Estratto fornito

━━━

La parte “psicotica” della produzione del Signor G dialoga con le nuove generazioni, che indossano maschere e inventano espedienti retorici per stare alla larga dal dubbio divorante dell’insensatezza
- In questi lunghi mesi in cui siamo rimasti chiusi in casa a mollo in noia, paure e malesseri, le investigazioni di Gaber si offrono a noi come una colonna sonora preziosa, piena di chiavi di ri-lettura.
- In tutto il suo lavoro Gaber ha riconosciuto e dato dignità all’esistenza di un nucleo di dolore comune a tutti, lavorando molto su quella soglia con la quale ci illudiamo di tenere separate normalità e follia.
Nella normalità si annidano molteplici focolai di pazzia, come viene pittoricamente reso dal brano Dall’altra parte del cancello, in cui la linea di confine tra i due gruppi umani è porosa, disseminata di passaggi, e infine illusoria.

━━━

Raccolta dei dati
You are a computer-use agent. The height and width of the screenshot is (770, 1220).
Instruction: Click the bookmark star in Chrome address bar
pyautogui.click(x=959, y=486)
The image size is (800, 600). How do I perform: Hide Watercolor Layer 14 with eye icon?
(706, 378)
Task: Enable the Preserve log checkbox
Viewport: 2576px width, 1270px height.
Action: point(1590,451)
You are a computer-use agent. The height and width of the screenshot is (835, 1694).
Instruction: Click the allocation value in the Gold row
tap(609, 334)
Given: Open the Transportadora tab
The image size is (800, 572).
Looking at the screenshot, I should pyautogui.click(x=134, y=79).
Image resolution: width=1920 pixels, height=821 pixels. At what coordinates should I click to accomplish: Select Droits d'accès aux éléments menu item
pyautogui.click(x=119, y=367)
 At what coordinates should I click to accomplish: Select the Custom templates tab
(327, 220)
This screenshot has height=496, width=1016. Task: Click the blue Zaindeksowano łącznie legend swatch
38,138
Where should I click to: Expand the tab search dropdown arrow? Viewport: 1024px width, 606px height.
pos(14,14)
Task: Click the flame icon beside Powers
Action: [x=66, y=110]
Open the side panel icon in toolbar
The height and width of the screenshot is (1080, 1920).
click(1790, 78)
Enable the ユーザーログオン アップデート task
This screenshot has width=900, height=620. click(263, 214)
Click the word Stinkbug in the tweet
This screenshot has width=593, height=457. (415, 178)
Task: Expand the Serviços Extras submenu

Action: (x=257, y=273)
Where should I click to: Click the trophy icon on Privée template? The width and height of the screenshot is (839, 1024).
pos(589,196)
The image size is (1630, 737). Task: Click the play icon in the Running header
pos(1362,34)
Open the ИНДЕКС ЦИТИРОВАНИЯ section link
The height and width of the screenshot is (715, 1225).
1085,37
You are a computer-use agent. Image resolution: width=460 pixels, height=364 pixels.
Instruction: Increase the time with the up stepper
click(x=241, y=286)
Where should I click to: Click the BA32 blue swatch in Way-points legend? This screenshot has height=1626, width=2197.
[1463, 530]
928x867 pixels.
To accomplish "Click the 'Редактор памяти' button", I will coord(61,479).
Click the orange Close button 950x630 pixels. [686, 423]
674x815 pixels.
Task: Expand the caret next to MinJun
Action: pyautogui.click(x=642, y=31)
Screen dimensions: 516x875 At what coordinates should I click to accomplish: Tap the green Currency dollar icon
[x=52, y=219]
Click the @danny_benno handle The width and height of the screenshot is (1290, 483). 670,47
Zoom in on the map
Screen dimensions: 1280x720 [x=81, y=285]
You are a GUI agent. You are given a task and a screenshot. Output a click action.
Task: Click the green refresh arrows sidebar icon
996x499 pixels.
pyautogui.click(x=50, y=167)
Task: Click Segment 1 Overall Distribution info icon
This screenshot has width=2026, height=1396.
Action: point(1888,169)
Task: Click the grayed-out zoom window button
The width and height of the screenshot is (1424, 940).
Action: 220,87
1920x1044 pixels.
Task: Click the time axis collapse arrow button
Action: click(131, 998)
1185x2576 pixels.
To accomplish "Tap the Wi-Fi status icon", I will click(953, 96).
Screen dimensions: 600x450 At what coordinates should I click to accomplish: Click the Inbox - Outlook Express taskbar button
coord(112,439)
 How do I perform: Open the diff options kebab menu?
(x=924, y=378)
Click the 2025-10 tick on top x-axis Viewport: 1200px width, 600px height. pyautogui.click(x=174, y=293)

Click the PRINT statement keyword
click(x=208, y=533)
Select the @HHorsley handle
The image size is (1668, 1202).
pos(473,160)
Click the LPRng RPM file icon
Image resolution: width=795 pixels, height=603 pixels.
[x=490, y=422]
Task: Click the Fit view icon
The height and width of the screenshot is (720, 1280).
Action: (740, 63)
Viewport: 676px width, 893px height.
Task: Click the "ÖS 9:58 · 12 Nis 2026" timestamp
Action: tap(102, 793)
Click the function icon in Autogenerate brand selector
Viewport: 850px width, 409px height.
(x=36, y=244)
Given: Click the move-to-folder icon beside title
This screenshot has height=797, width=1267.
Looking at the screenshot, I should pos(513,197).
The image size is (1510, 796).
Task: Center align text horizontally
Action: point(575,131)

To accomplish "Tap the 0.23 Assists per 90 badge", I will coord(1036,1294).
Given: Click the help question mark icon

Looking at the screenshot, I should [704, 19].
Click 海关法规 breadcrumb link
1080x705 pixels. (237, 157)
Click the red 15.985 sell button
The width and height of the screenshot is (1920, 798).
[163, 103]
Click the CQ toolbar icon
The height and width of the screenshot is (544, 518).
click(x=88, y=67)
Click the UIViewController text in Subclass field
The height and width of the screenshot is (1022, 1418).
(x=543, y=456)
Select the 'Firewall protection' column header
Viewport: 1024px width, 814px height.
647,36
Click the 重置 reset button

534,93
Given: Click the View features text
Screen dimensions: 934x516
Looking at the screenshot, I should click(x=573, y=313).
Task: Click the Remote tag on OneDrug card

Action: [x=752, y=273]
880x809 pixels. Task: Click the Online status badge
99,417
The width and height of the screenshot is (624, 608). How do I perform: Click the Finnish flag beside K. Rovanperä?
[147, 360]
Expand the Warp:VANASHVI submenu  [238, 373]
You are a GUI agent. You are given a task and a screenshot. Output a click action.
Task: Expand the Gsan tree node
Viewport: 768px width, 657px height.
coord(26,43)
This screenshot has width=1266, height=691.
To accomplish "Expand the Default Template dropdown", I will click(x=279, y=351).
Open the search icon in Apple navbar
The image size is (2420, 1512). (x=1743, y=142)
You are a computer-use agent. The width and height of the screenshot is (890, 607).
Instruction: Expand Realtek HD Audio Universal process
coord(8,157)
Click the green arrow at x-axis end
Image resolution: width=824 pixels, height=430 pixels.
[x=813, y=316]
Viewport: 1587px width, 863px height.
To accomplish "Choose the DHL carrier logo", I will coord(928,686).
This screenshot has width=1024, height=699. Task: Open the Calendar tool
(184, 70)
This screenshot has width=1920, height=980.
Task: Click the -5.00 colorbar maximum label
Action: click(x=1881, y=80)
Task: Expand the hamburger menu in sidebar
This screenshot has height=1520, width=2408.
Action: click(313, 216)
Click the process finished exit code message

━━━

Lavoro da svolgere
[A] Rispondi a queste domande sul testo su Gaber:
(i) Che cosa indossano le nuove generazioni con cui dialoga la parte "psicotica" della produzione del Signor G?
(ii) A che cosa Gaber ha riconosciuto e dato dignità in tutto il suo lavoro?
(iii) Quale brano rende pittoricamente i focolai di pazzia nella normalità?
[B] Ripeti il passo del testo su Gaber che va da "Nella normalità si" fino a "e infine illusoria.".
[C] Riprendi il testo su Gaber e proseguilo dopo la sua ultima frase.

Risposte ai quesiti
[A]
(i) Maschere.
(ii) All'esistenza di un nucleo di dolore comune a tutti.
(iii) Dall'altra parte del cancello.

[B]
Nella normalità si annidano molteplici focolai di pazzia, come viene pittoricamente reso dal brano Dall’altra parte del cancello, in cui la linea di confine tra i due gruppi umani è porosa, disseminata di passaggi, e infine illusoria.

[C]
Sono cresciuto alla periferia di Milano ma nessuno della mia famiglia era milanese. Nessuno tranne mio nonno paterno, Pierluigi detto Pier, il nonno che ho avuto fino al 1999, l’anno in cui è morto a causa delle tante patologie che non ha mai ritenuto essere un motivo sufficiente per addomesticare il suo stile di vita. Frutto di un matrimonio combinato tra una ragazza romana e un uomo del Nord (di cui si persero in fretta le tracce), mio nonno è sempre rimasto avvinghiato alla cultura milanese della sua giovinezza. Le circostanze l’avevano portato a lavorare alle Poste di un quartiere dormitorio dell’hinterland, ma io lo ricordo soprattutto per i mille interessi che accendevano i suoi occhi e la sua immaginazione: il nuoto (era istruttore in una piscina comunale), i viaggi in Grecia e Nordafrica, e poi la tradizione milanese di attori, comici, cantautori – da Paolo Rossi a Jannacci, passando per el Tognella e I Legnanesi – che aveva conosciuto frequentando, tra gli anni Cinquanta e Sessanta, i locali storici e i piccoli teatri della città.
Tra tutti i suoi amori musicali spiccava Giorgio Gaber, il Signor G, autore che io ho solo sfiorato, nel corso degli anni, attraverso i dischi e i memorabilia che mio nonno custodiva nel trilocale all’ottavo piano di via Dalie a Rozzano.
Un altro Gaber
All’inizio del Duemila ho conosciuto in presa diretta il Gaber dell’ultima fase, quella de La mia generazione ha perso, ovvero della disillusione politica, in seguito usata, strumentalizzata da questa o quella fazione, nel furore demagogico. Ignoravo quasi del tutto però l’esistenza di un altro Gaber, di tutto un altro affascinante volto di questo talento performativo e letterario del secondo Novecento, che ha fatto della perturbazione dello status quo e dello smarcamento da ogni fissità identitaria la sua cifra stilistica ed esistenziale.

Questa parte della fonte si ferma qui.